Tra il 25 dicembre e il 4 gennaio al Santa Maria della Misericordia di Udine sono stati occupati 145 dei circa 190 posti disponibili; 65 pazienti presentavano polmoniti o altri disturbi respiratori legati all’influenza. Un anno fa i ricoveri erano 164, di cui 47 respiratori.

Considerando tutte le strutture dell’Azienda sanitaria universitaria Friuli Centrale (Udine, Latisana, Palmanova, San Daniele, Tolmezzo) i posti letto occupati sono scesi da 352 a 323, mentre i casi respiratori sono saliti da 113 a 132.
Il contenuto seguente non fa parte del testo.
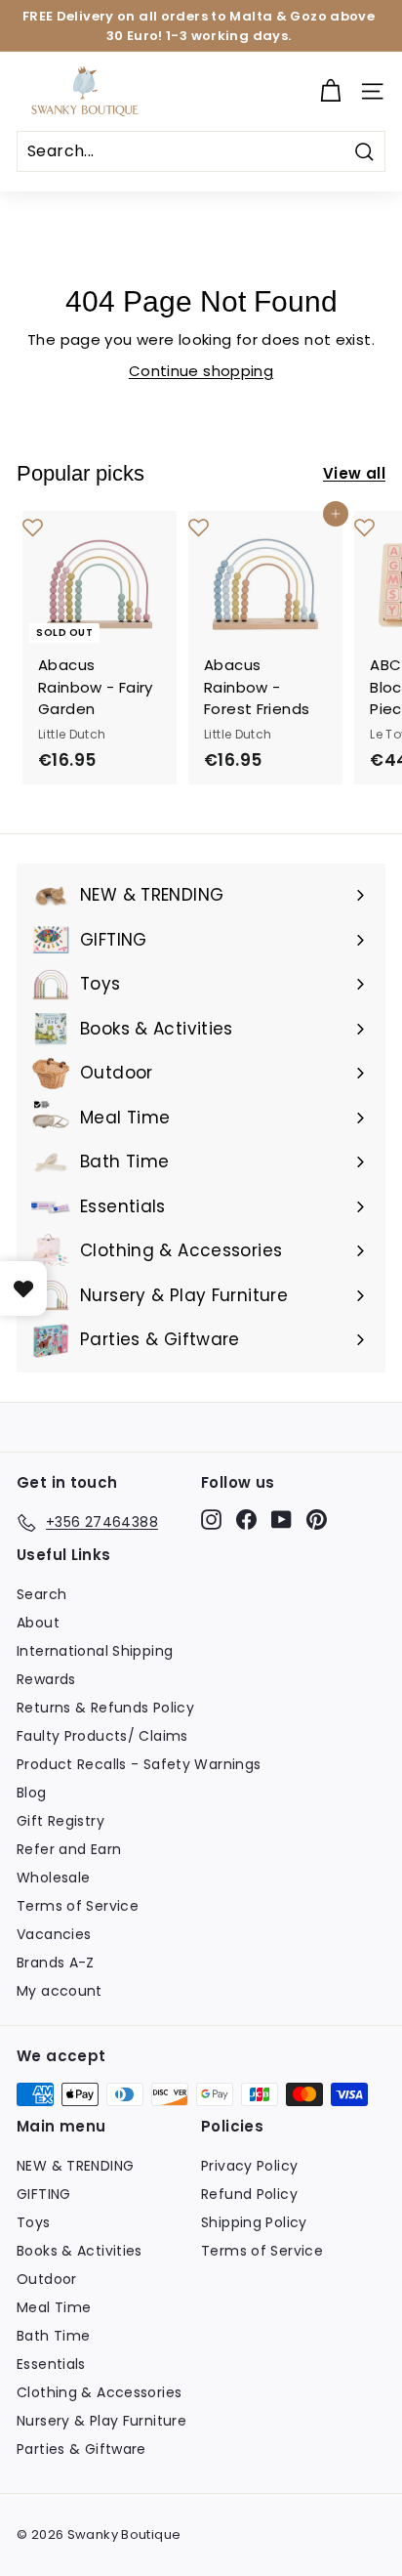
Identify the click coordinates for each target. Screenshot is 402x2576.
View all (354, 473)
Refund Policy (249, 2194)
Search (41, 1594)
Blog (32, 1792)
Nello stesso confronto Latisana passa da 40 a 46 ricoveri totali (respiratori da 12 a 15), Palmanova da 65 a 51 (da 25 a 17), San Daniele resta a 40 (da 16 a 13), Tolmezzo da 43 a 41 (da 13 a 22).

Il direttore sanitario David Turello segnala che il picco influenzale è arrivato in anticipo rispetto al 2025; per questo risultano più pazienti con patologie respiratorie ma non un numero complessivo maggiore di ricoveri.

A favorire i contagi è la cosiddetta variante K, derivata dal ceppo H3N2, con sintomi quali febbre, dolori muscolari e problemi respiratori.

Nei primi giorni di gennaio il Pronto soccorso di Udine ha registrato una media di 200 accessi quotidiani: la chiusura degli ambulatori di medicina generale e la carenza di medici di continuità assistenziale hanno spinto molti cittadini a rivolgersi direttamente all’ospedale.